Showing posts with label search incident to arrest. Show all posts
Showing posts with label search incident to arrest. Show all posts

Tuesday, January 31, 2012

Summary 2012 WY 10

Summary of Decision January 31, 2012


[SPECIAL NOTE: This opinion uses the "Universal Citation." It was given an "official" citation when it is issued. You should use this citation whenever you cite the opinion, with a P.3d parallel citation. You will also note when you look at the opinion that all of the paragraphs are numbered. When you need to provide a pinpoint citation to a quote the universal portion of the citation will use that paragraph number. The pinpoint citation in the P.3d portion will need to have the reporter page number. If you need assistance in putting together a citation from this, or any future opinion using the Universal Citation form, please contact the Wyoming State Law Library and we will provide any needed assistance]

Summaries are prepared by Law Librarians and are not official statements of the Wyoming Supreme Court

Case Name: Lovato v. State of Wyoming

Citation: 2012 WY 10

Docket Number: S-11-0104

URL: http://wyomcases.courts.state.wy.us/applications/oscn/DeliverDocument.asp?CiteID=465059

Appeal from the District Court of Laramie County, The Honorable Thomas T.C. Campbell, Judge

Representing Appellant (Defendant): Elisabeth M.W. Trefonas, Trefonas Law, PC, Jackson, Wyoming.

Representing Appellee (Plaintiff): Gregory A. Phillips, Wyoming Attorney General; Terry L. Armitage, Deputy Attorney General; D. Michael Pauling, Senior Assistant Attorney General; Sue Chatfield, Senior Assistant Attorney General. Argument by Ms. Chatfield.

Date of Decision: January 31, 2012

Facts: Police detectives were conducting surveillance on a house after receiving information that possible drug-related activity was occurring there. As the detectives approached the house, they saw a car parked directly in front of the house. An unidentified male was seated in the driver’s seat of the car and the engine was running. Shortly thereafter, a passenger entered the car and it left the residence.

While following the car, and hoping to identify the occupants, the detectives observed the driver engage in several traffic violations. They continued to follow until the car stopped abruptly in the middle of the road. The passenger of the car exited the vehicle and stared intently at, and proceeded to walk toward one of the detectives, who had gotten out of the passenger side of the unmarked police car. The detective identified himself as police. The passenger continued to walk toward the detective until he got to the end of the car, where he began to run away. After a short chase, the detective caught up with the passenger and was eventually assisted by the other detective.
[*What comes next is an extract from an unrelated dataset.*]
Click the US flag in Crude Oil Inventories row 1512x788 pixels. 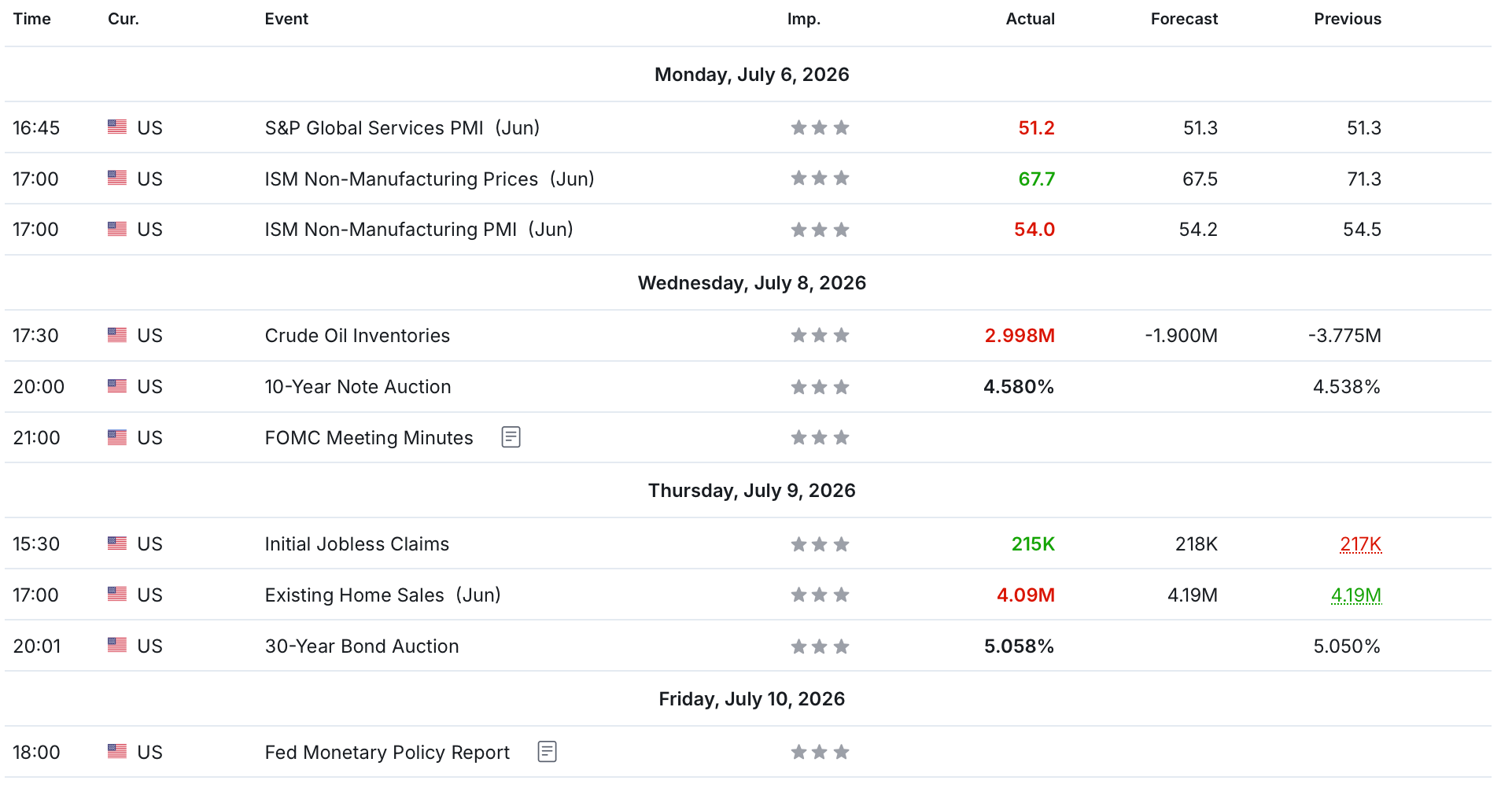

The passenger struggled with the detectives, but was eventually placed in handcuffs and arrested for interference with a peace officer. During this time, the driver of the car left the scene. The detective conducted a pat-down search and discovered a red metal canister, which contained methamphetamine, a digital scale, and cash in the passenger’s left-front pocket. The passenger was identified as the appellant.

The appellant filed a motion to suppress evidence, claiming he was seized by the detectives in violation of his Fourth Amendment rights under the United States Constitution and article 1 section 4 of the Wyoming Constitution. He argued that, at most, the interaction between himself and the detective was a consensual encounter that he was free to terminate at any time. Therefore, the detectives did not have probable cause to arrest him for interference with a peace officer because the appellant was under no legal obligation to submit to the detective’s request. The district court disagreed and concluded that the detectives could have lawfully stopped the car for the traffic violations and would have also had the authority to control the appellant’s movements during the traffic stop.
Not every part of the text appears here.